Roma-Cagliari, Spalletti: “Siamo diversi rispetto all’andata. Nainggolan come Pogba”

ROMA CAGLIARI SPALLETTI CONFERENZA STAMPA / Vincere per restare nella scia della Juventus, sperando che i cugini della Lazio possano fargli un “favore”. La Roma va di scena in casa dove ospita il Cagliari e punta alla quarta vittoria di fila: “Oggi non ci sono infortunati, solo Florenzi che ha lavorato a parte. Vorrei quindi aprire con un pensiero a tutte le popolazioni in difficoltà a causa del terremoto e a tutti quelli che stanno aiutando”, ha spiegato mister Luciano Spalletti in conferenza stampa. Di seguito il resto delle sue parole:

RUDIGER – “Non so cos’abbia detto ma dico che non ho fatto nulla per cambiare la loro mentalità. I miei calciatori sono seri e lavorano in maniera corretta. Riconoscono che è un momento importante per la loro carriera, qui alla Roma. Sanno dunque che certe situazioni passano velocemente. Per farli durare occorre comportarsi in un certo modo”.
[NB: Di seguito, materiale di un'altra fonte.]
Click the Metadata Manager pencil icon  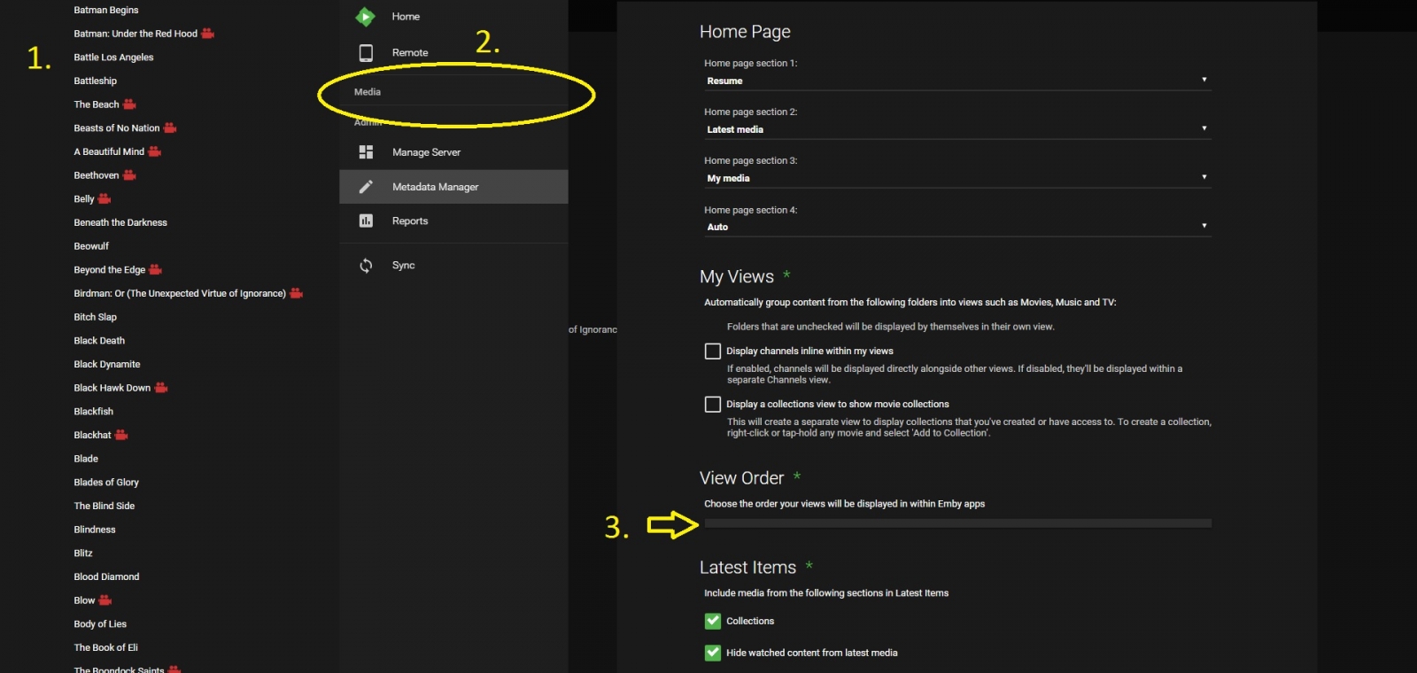coord(366,187)
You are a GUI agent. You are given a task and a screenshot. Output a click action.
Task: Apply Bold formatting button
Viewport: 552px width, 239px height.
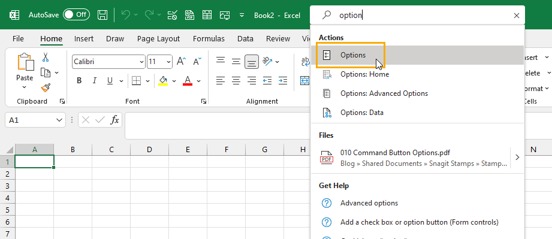(x=79, y=81)
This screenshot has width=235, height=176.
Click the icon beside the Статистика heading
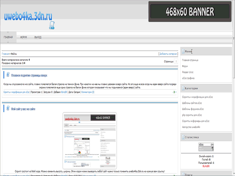(x=183, y=137)
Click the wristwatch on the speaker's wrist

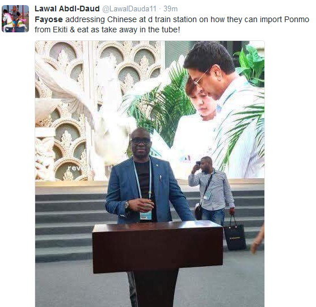(127, 205)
RIMPIANTI – “Non solo Cagliari. Ce ne sono stati di momenti e risultati da prendere per trovare cose da migliorare. E’ un lavoro costante. Nessuno è perfetto. E’ vero però che vogliamo dimostrare al Cagliari di non essere quelli del girone d’andata”.

CAGLIARI – “Ho rivisto l’immagine di me a terra, nata dai due gol sbagliati e fatta e voluta dopo il loro pareggio. Riguardandola e vedendo la nostra conduzione e la loro reazione, il pareggio è stato giusto”.

ROSA – “Abbiamo il numero corretto di giocatori. Con troppi poi rischi di non farli giocare. Ci sono poi momenti particolari, con infortunati nello stesso reparto. Lì si fa difficile e in quel momento hanno avuto ragione coloro che dicevano che eravamo pochi. Ora siamo in condizione di poter affrontare anche i momenti difficili. Se capiterà qualcosa, che sia di livello importante, con un giocatore che possa dare qualità al gruppo, allora sì. Se deve soltanto aumentare il numero, non ci serve”.

SABATINI – “Io conoscevo cinque centri di controllo: Londra, Boston, Roma, la Spagna, e Torrino-Mezzocamino, dove abitua lui. Anche lui è un centro di controllo. Ha lavorato bene, aiutando la Roma a crescere. C’è tanto di suo in questa squadra. Alla fine però l’unico vero centro di controllo è la squadra”.

VERMAELEN – “E’ sempre nelle nostre scelte. E’ un giocatore importante e vedrete, quando lo userò, che le aspettative saranno rispettate. Anche gli altri però stanno facendo molto bene. E’ importante però che ci siano più calciatori importanti nello stesso ruolo”.

NAINGGOLAN – “Radja è di una pasta diversa, così come altri giocatori, seppur in maniera differente. Per il valore in campo e per tutto quello che fa il paragone con Pogba regge”.